Pero si en muchos aspectos el mundo era más pequeño, la dificultad e incertidumbre de las comunicaciones lo hacía en la práctica mucho mayor que
hoy. No quiero exagerar estas dificultades. La segunda mitad del siglo xviii
fue, respecto a la Edad Media y los siglos xvi y xvii, una era de abundantes y
rápidas comunicaciones, e incluso antes de la revolución del ferrocarril, el
aumento y mejora de caminos, vehículos de tiro y servicios postales es muy
notable. Entre 1760 y el final del siglo, el viaje de Londres a Glasgow se
acortó, de diez o doce días, a sesenta y dos horas. El sistema de mail-coaches
o diligencias, instituido en la segunda mitad del siglo xviii y ampliadísimo
entre el final de las guerras napoleónicas y el advenimiento del ferrocarril,
proporcionó no solamente una relativa velocidad —‌el servicio postal desde
París a Estrasburgo empleaba treinta y seis horas en 1833—, sino también regularidad. Pero las posibilidades para el transporte de viajeros por tierra eran
escasas, y el transporte de mercancías era a la vez lento y carísimo. Los gobernantes y grandes comerciantes no estaban aislados unos de otros: se estima que veinte millones de cartas pasaron por los correos ingleses al principio
de las guerras con Bonaparte (al final de la época que estudiamos serían diez
veces más); pero para la mayor parte de los habitantes del mundo, las cartas
eran algo inusitado y no podían leer o viajar —‌excepto tal vez a las ferias y
mercados— fuera de lo corriente. Si tenían que desplazarse o enviar mercancías, habían de hacerlo a pie o utilizando lentísimos carros, que todavía en las
primeras décadas del siglo xix transportaban cinco sextas partes de las mercancías francesas a menos de 40 kilómetros por día. Los correos diplomáticos
volaban a través de largas distancias con su correspondencia oficial; los postillones conducían las diligencias sacudiendo los huesos de una docena de
viajeros o, si iban equipadas con la nueva suspensión de cueros, haciéndoles
padecer las torturas del mareo. Los nobles viajaban en sus carrozas particulares. Pero para la mayor parte del mundo la velocidad del carretero caminando
al lado de su caballo o su mula imperaba en el transporte por tierra.

INFORMACIÓN PROPORCIONADA:
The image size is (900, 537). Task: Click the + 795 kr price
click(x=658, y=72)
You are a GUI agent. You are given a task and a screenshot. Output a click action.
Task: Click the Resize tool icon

EJERCICIO PROPUESTO 1: Enumere todas las ciudades que aparecen en el fragmento sobre las comunicaciones antes del ferrocarril.
EJERCICIO PROPUESTO 2: Escriba la continuación del fragmento sobre las comunicaciones antes del ferrocarril a partir de su última oración.

RESPUESTA ESCRITA 1: Las ciudades que aparecen son Londres, Glasgow, París y Estrasburgo.

RESPUESTA ESCRITA 2:
En estas circunstancias, el transporte por medio acuático era no sólo más
fácil y barato, sino también a menudo más rápido si los vientos y el tiempo
eran favorables. Durante su viaje por Italia, Goethe empleó cuatro y tres días,
respectivamente, en ir y volver navegando de Nápoles a Sicilia. ¿Cuánto
tiempo habría tardado en recorrer la misma distancia por tierra con muchísima menos comodidad? Vivir cerca de un puerto era vivir cerca del mundo.
Realmente, Londres estaba más cerca de Plymouth o de Leith que de los pueblos de Breckland en Norfolk; Sevilla era más accesible desde Veracruz que
desde Valladolid, y Hamburgo desde Bahía que desde el interior de Pomerania. El mayor inconveniente del transporte acuático era su intermitencia.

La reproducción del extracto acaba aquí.